# Requirements:
Show every line in the rows below that contains the word "dimension", copying each such line in full.

# Extracted records:
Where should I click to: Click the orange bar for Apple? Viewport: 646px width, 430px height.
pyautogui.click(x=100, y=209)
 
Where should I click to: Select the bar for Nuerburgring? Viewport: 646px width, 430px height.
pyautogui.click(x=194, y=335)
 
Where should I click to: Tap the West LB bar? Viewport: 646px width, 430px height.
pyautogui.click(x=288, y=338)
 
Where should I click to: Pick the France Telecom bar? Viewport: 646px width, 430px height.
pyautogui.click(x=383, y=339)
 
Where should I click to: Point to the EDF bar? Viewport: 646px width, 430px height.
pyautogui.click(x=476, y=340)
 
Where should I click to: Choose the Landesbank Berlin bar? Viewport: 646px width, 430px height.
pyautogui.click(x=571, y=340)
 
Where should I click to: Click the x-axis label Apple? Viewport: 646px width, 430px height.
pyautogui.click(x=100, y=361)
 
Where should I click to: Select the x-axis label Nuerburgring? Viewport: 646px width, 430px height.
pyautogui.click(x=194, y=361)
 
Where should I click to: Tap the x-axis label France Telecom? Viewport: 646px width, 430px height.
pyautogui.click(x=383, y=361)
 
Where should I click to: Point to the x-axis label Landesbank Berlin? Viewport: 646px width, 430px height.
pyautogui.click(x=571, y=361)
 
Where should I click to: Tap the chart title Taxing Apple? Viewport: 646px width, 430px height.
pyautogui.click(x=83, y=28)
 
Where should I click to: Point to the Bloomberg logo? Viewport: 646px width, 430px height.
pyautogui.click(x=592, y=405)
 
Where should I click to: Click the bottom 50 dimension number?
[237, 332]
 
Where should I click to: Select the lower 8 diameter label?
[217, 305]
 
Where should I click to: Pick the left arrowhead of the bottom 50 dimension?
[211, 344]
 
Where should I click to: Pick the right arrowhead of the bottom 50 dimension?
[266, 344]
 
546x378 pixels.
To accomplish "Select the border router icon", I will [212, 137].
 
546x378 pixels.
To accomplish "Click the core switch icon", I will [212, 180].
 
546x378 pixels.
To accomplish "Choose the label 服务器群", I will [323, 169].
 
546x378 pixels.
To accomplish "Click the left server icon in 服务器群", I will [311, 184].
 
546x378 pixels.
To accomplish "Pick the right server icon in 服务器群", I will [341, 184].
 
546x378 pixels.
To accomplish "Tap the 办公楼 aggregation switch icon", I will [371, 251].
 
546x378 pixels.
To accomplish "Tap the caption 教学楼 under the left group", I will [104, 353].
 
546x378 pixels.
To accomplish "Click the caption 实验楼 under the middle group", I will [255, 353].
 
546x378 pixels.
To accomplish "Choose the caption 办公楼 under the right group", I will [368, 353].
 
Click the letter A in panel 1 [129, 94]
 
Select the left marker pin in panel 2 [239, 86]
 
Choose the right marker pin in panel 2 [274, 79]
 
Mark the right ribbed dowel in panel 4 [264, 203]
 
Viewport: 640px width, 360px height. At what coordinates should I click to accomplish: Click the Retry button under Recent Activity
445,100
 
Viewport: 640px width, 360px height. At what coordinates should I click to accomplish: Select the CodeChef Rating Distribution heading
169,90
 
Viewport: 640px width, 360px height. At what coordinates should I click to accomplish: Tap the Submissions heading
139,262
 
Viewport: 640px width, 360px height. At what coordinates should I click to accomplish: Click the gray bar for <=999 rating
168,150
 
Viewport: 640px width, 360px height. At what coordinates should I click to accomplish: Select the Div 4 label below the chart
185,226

# Correct result:
Where should I click to: Click the bottom 50 dimension number?
Where should I click to: Pick the left arrowhead of the bottom 50 dimension?
Where should I click to: Pick the right arrowhead of the bottom 50 dimension?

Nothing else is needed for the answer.